### Task brief
Could you arrange the rows below, from the very first line through the line containing "center [908, 552].", both included, into a numbered list that skips blank lines and leaves out the pictures?
─── Source material
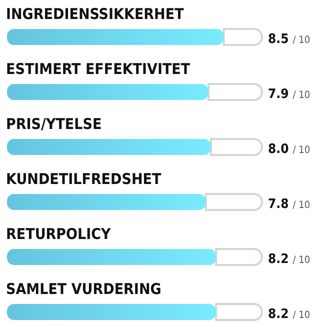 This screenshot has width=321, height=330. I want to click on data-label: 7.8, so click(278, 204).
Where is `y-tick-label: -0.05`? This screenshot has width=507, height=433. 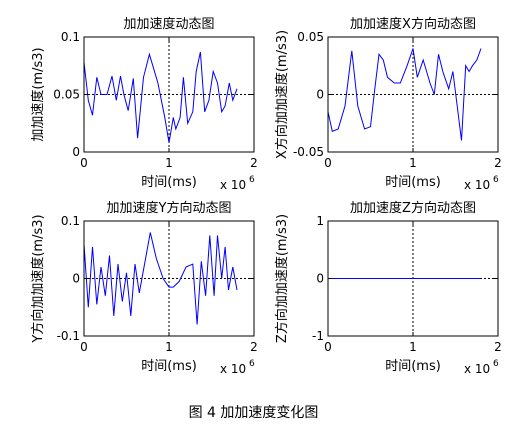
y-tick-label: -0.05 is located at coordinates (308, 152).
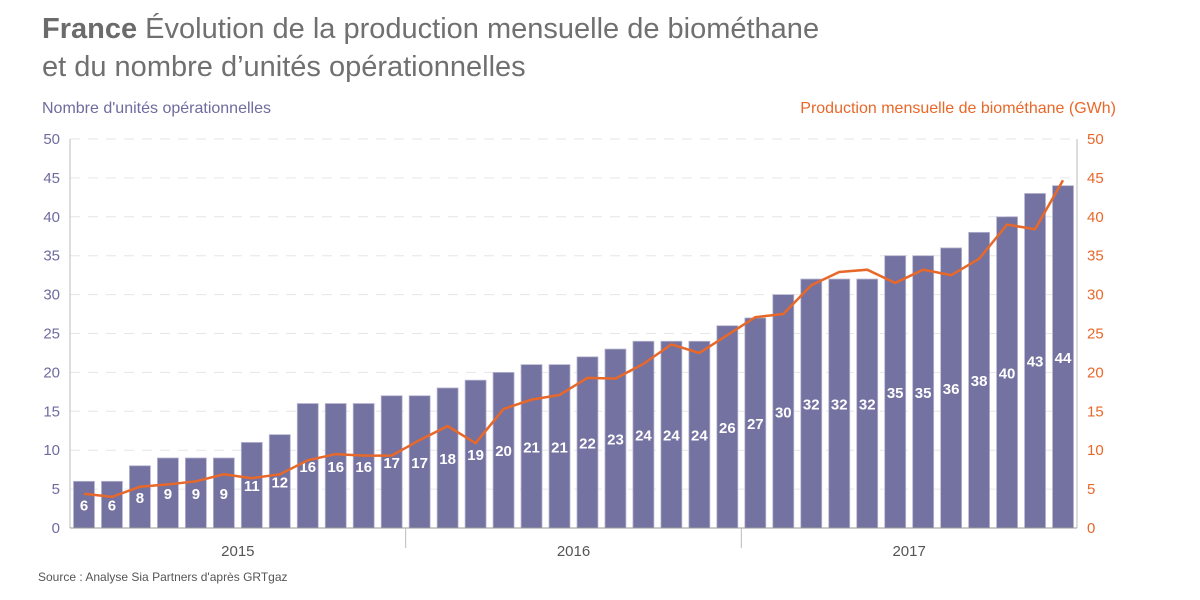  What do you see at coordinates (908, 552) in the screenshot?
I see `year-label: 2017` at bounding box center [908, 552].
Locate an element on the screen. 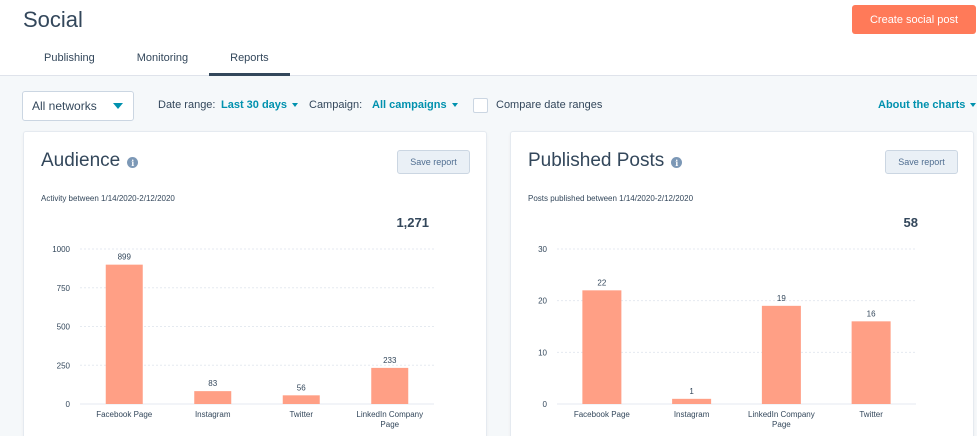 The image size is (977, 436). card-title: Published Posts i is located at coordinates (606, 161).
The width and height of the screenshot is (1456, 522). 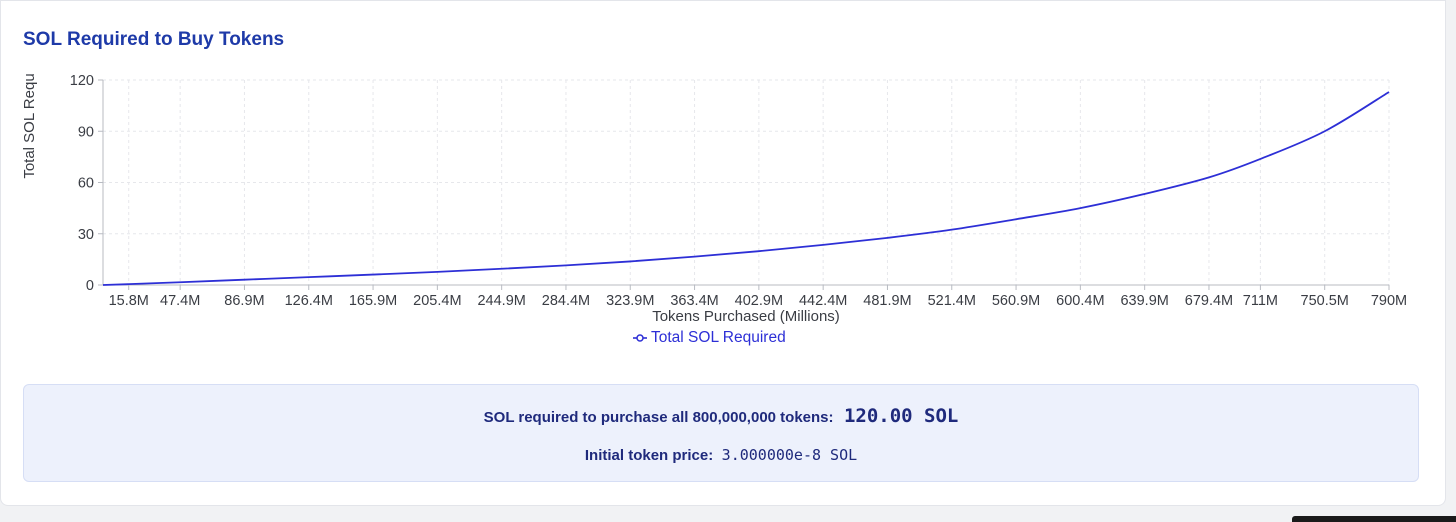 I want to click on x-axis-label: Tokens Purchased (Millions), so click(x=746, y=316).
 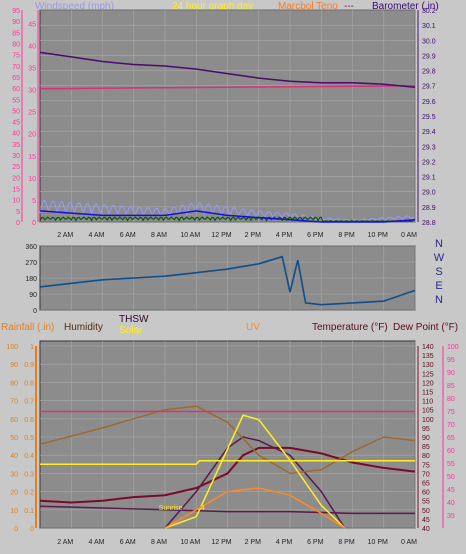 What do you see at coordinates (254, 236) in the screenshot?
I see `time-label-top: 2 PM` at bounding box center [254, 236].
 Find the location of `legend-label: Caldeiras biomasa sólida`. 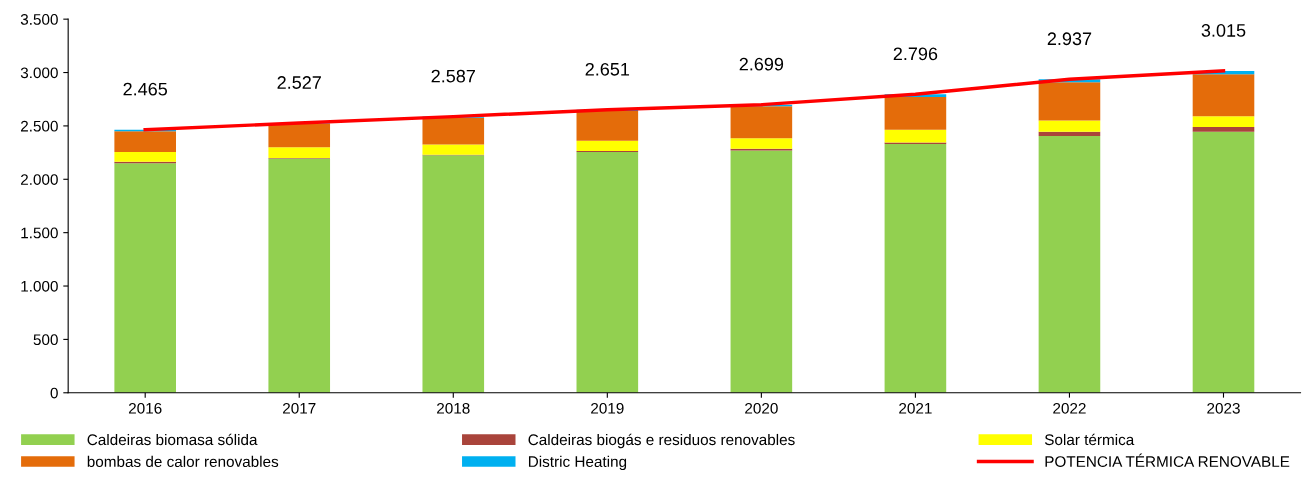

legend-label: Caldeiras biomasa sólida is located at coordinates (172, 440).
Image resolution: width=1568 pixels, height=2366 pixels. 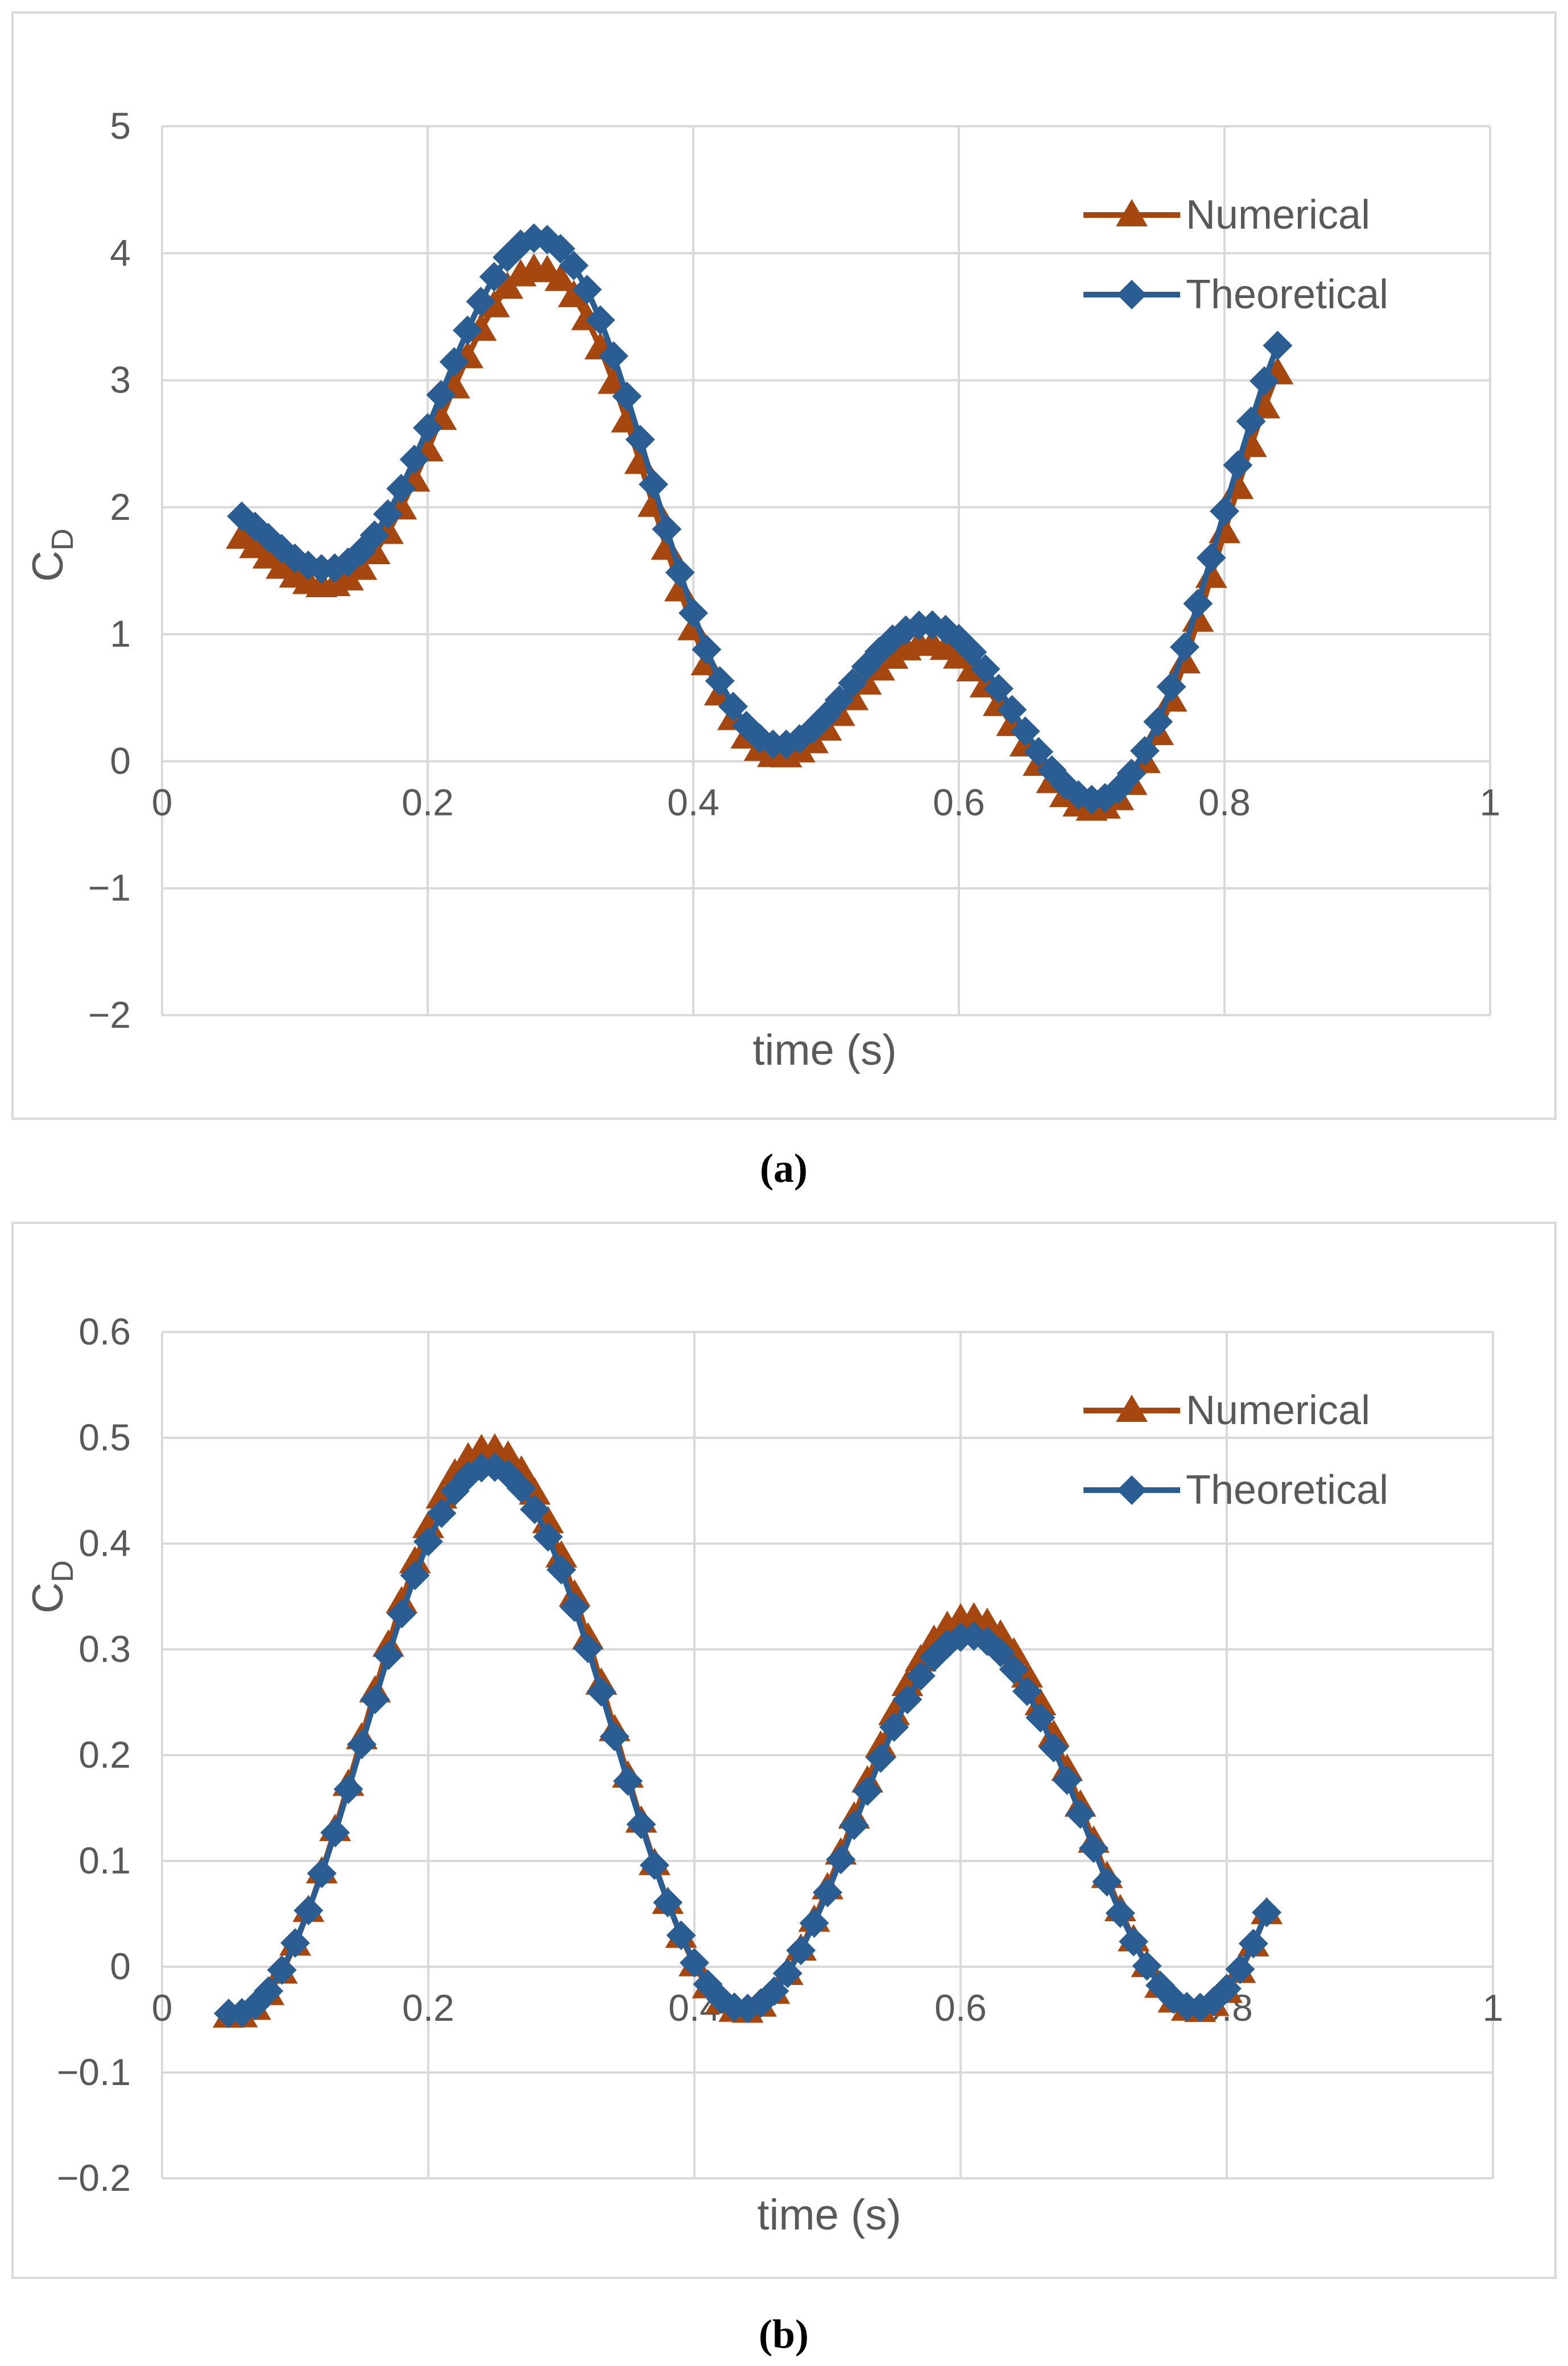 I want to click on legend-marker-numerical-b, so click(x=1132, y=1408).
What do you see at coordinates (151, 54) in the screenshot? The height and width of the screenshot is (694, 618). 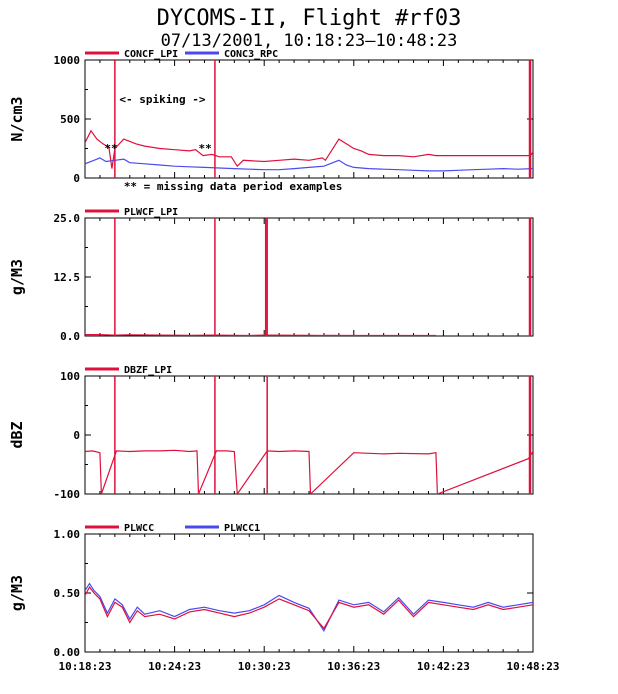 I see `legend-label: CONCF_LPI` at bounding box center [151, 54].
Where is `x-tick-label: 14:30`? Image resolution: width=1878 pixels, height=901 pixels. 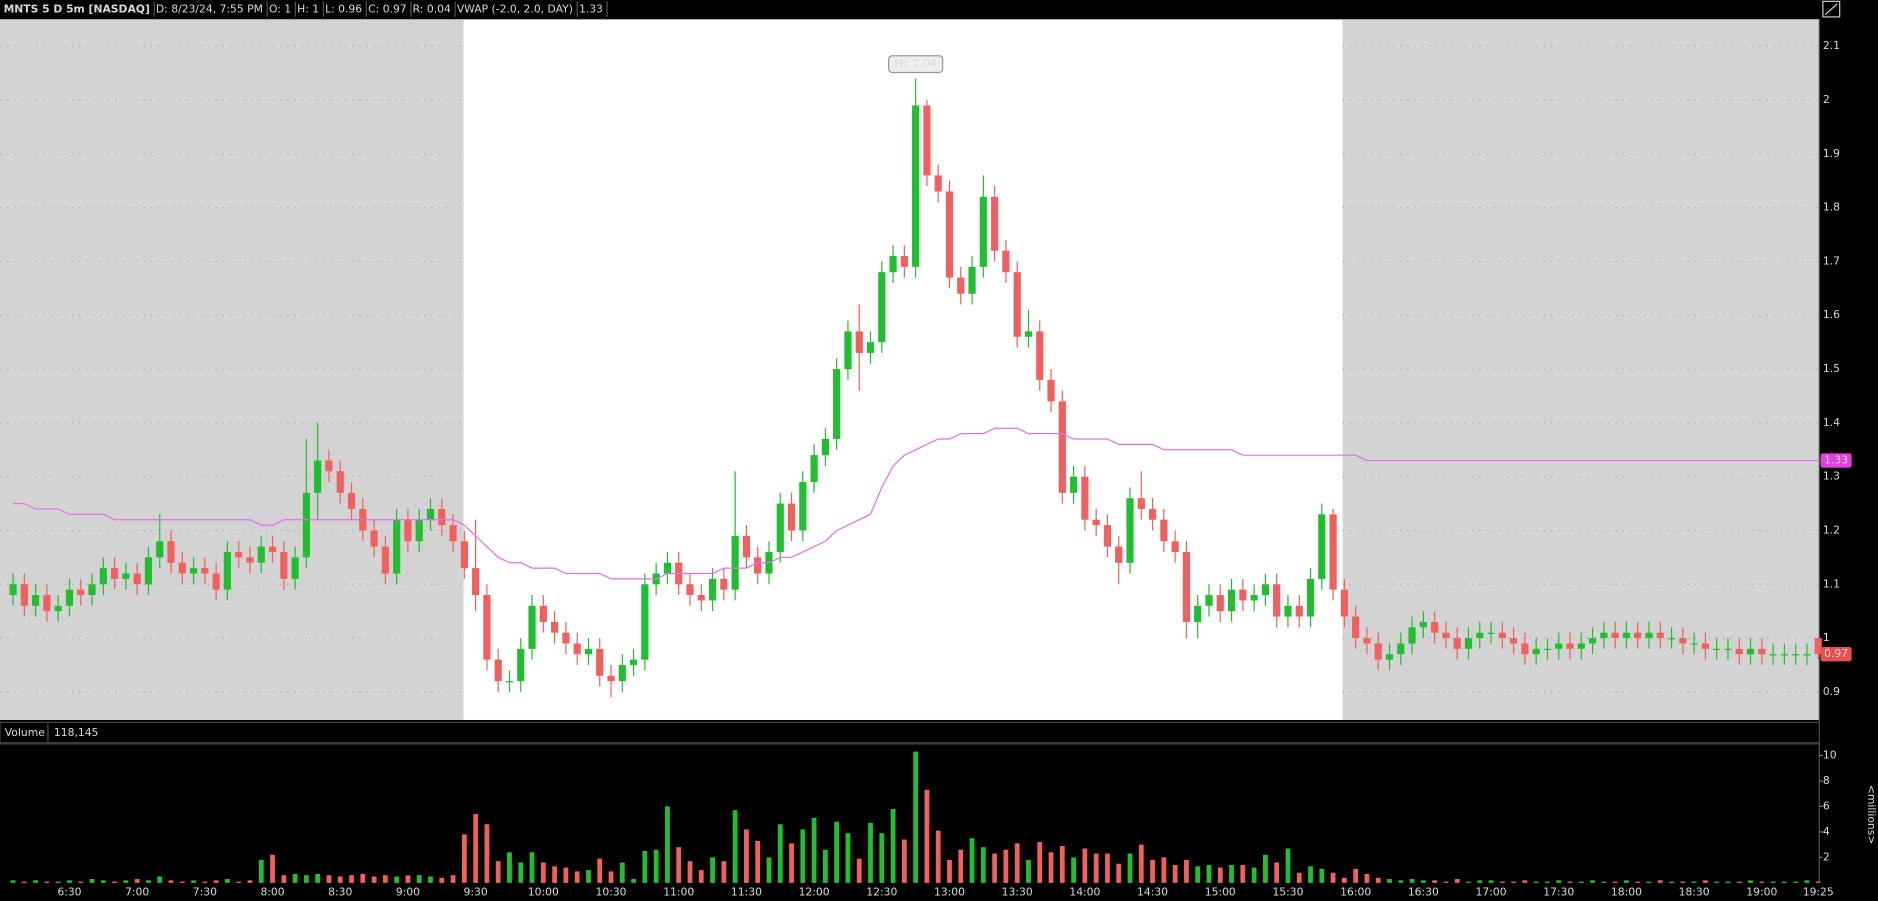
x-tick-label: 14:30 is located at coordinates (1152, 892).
──────
### Answer box
1.  This screenshot has width=321, height=330. I want to click on data-label: 7.8, so click(278, 204).
2. Where is `y-tick-label: -0.05`? This screenshot has width=507, height=433. 
3. y-tick-label: -0.05 is located at coordinates (308, 152).
4.   What do you see at coordinates (908, 552) in the screenshot?
5. I see `year-label: 2017` at bounding box center [908, 552].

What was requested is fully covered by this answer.